Tuesday, 11 September 2012

A Bridge Too Far
























The leader of Waltham Forest Council and the Chief Executive dress up as cyclists to celebrate wasting £1.8million on a new cycle and footbridge over Ruckholt Road to provide a vital gateway for residents and visitors to access the Olympic Park during and after the Games


It’s a substandard bridge which is not fit for purpose. (The vision of thousands of pedestrians and cyclists pouring over it to the Olympic Park also turned out to be somewhat exaggerated.) For a start, it’s crazy to funnel cyclists and pedestrians into a narrow space like this.
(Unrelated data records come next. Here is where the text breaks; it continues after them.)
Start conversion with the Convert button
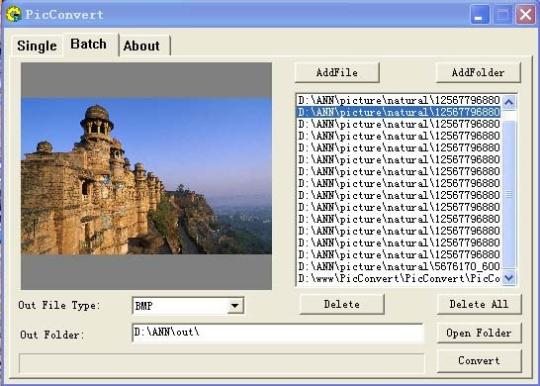540x386 pixels. tap(479, 361)
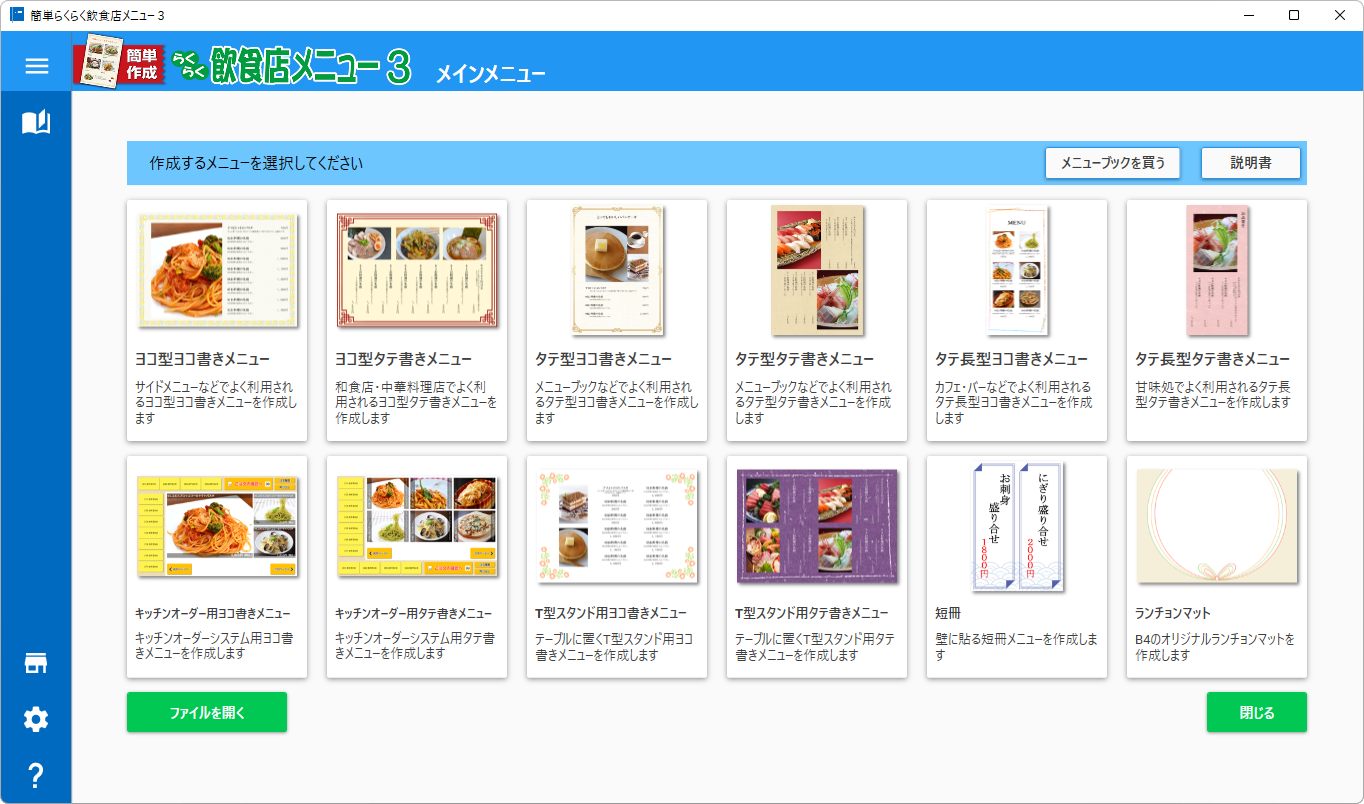
Task: Click the メニューブックを買う button
Action: pos(1112,163)

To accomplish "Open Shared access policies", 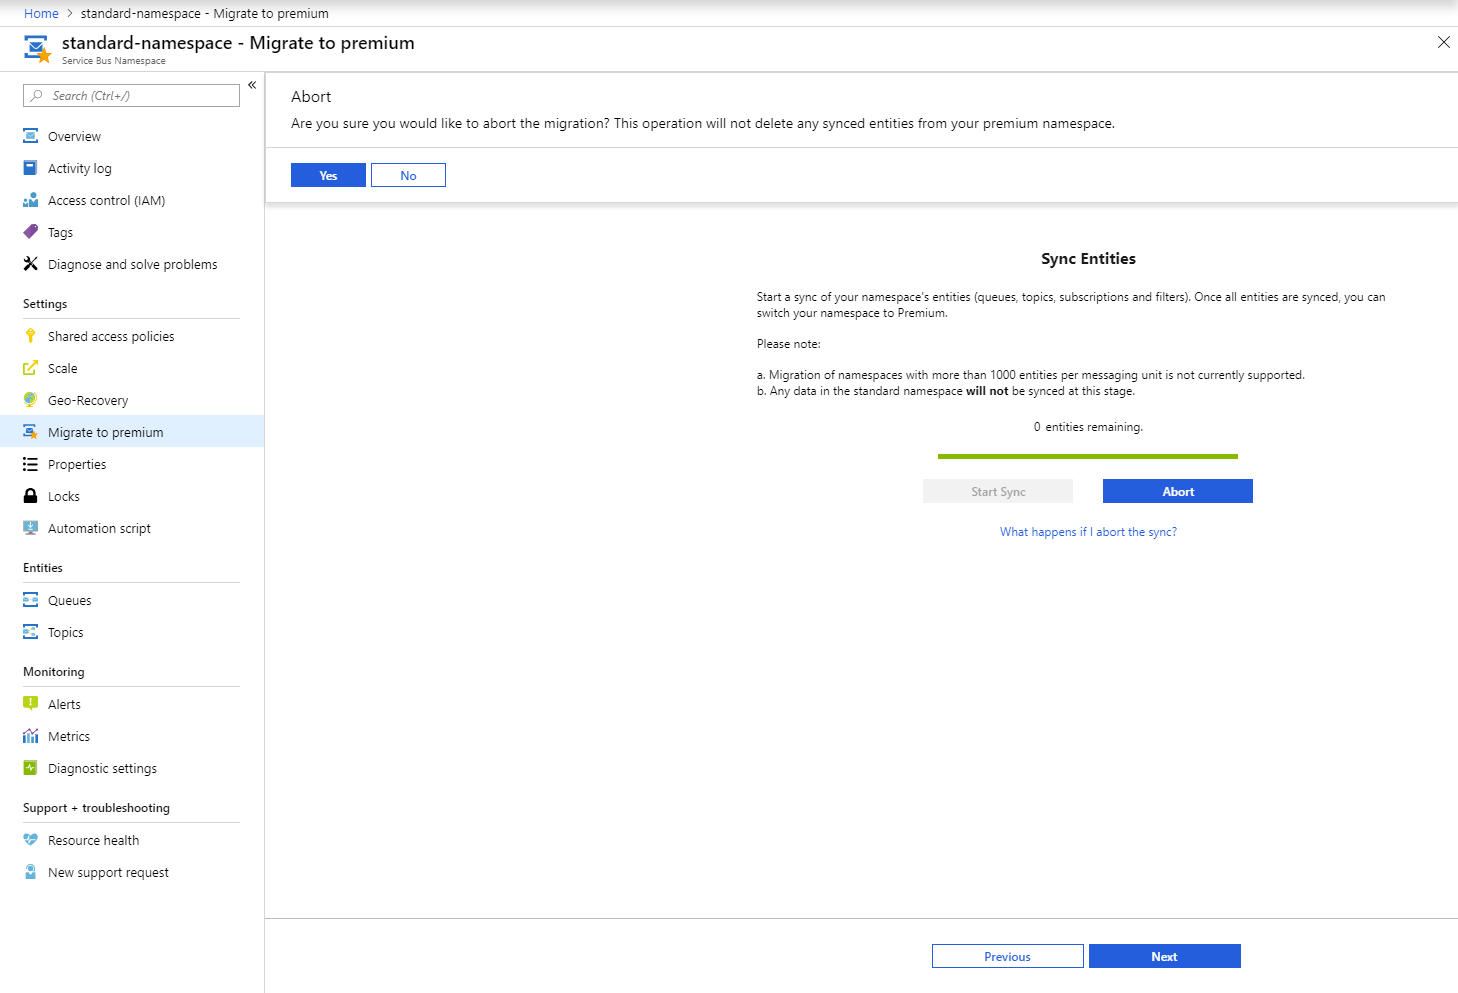I will click(x=111, y=336).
On the other hand it’s hard to imagine any cyclists wanting to use this bridge, which you can see in the far distance here. At this point westbound cyclists heading from Ruckholt Road to Eastway are invited to leave the carriageway and join a cycle path which after about twenty metres becomes "shared use".



























Having crossed the bridge, cyclists are then dumped back into a two lane highway of fast moving motor vehicles with no prior warning to drivers and no physical protection.
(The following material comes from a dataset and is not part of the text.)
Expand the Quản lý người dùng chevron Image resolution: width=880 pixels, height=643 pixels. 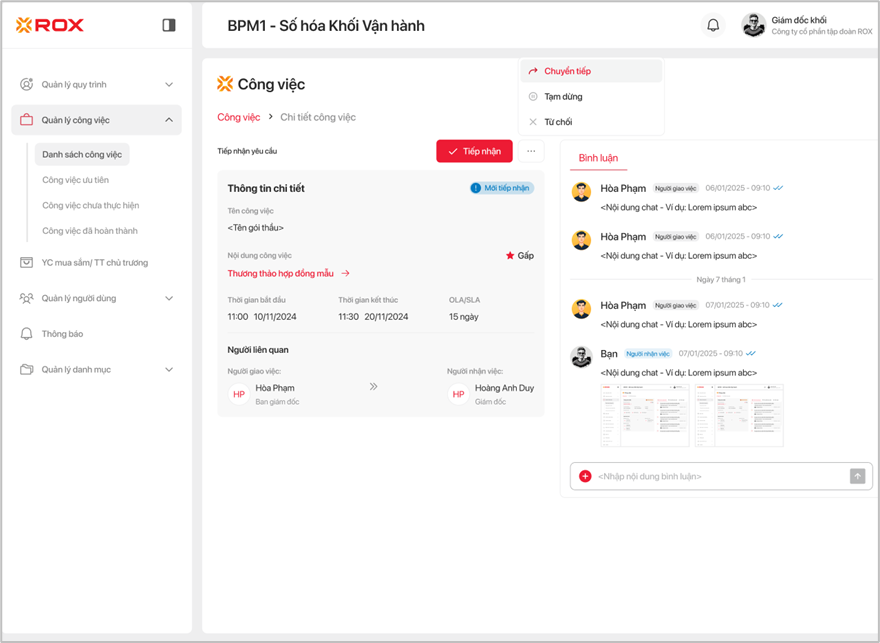[168, 298]
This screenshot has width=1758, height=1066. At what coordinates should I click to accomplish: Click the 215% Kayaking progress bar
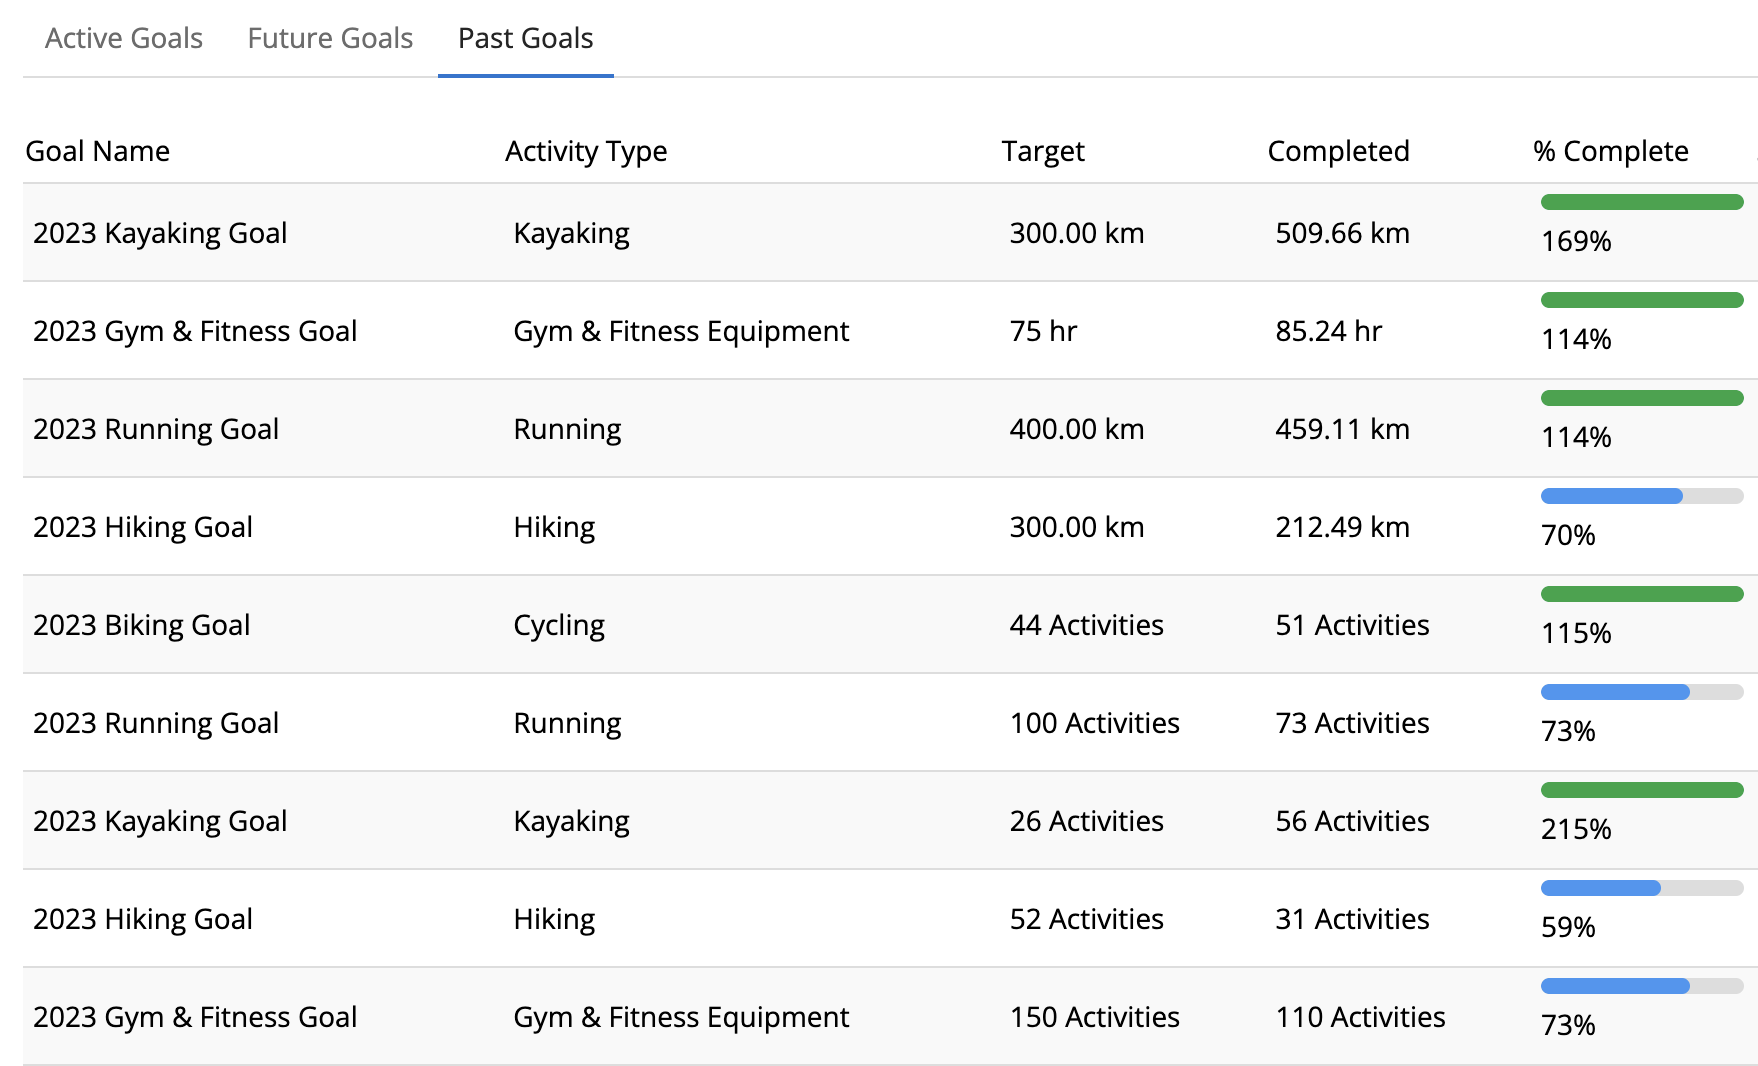[x=1642, y=791]
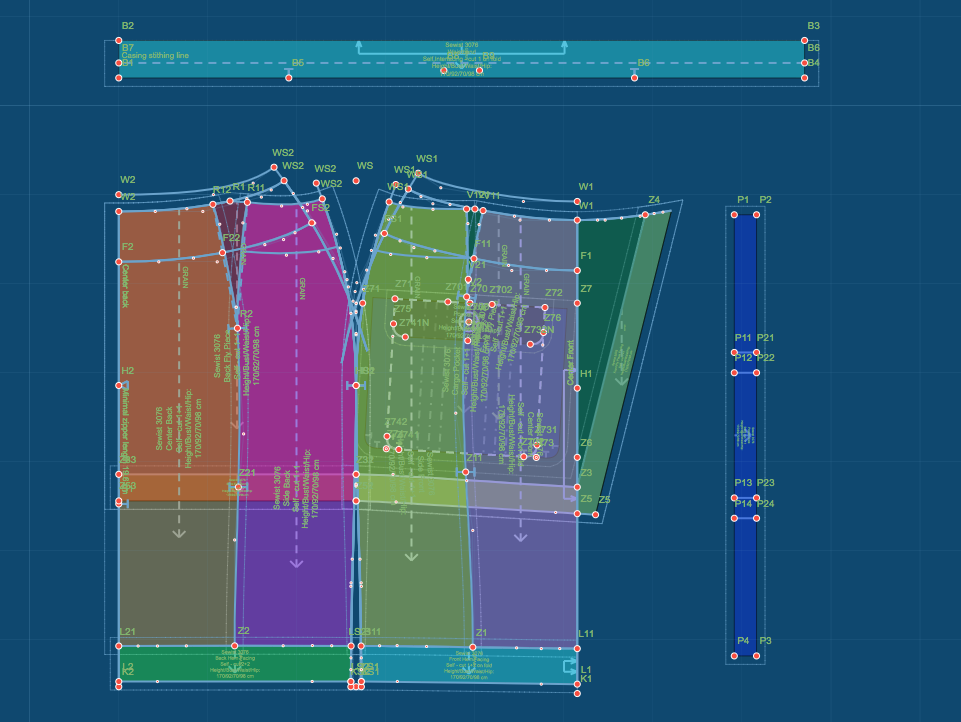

A similar design can be found nearby, where the award winning off-road Orient Way cycle path dumps cyclists into the face of fast moving high volume traffic heading east - again, with no physical protection.





























To put it at its simplest: this bridge is a complete irrelevance for cyclists, and this kind of “shared use” infrastructure is not the kind of thing which is going to encourage people to take up cycling and keep at it. What is needed on this very busy route is complete segregation of cyclists from both motor vehicles and pedestrians. The space is there, even the money is there. What seems to be lacking is knowledge of what works to get people cycling.



Footnote 

There’s a parallel of sorts here:

It is particularly sad to see penny-pinching and compromises that will reverberate down future decades being built into new, expensive infrastructure. At the quaint town of Shoreham-by-Sea, the route needs to cross the harbour. A bridge built in the early 20th century about 1.5 metres wide currently carries two directions of pedestrians, cyclists (dismounted of course), buggy passengers, wheelchair and mobility scooter users, and pets. On a busy day the result is of course great frustration. 

The good news is that this bridge is going to be replaced with a new one costing £7 million, and work has already started. The bad news is that the new bridge will be only 4 metres wide. To many people I expect a 4-metre wide bridge for non-motorised transport sounds generous. But it is obvious to anyone looking at the situation now on a day like Saturday that is is not. It is a short-sighted penny-pinching compromise. Two directions of cycle travel over a long bridge on their own would need 3.5 metres, and the remaining 0.5 metres is not enough for the rest. We never seem to make bridges for non-motorised modes wide enough in the UK. We used to be a nation of great engineers: why can't we learn about this?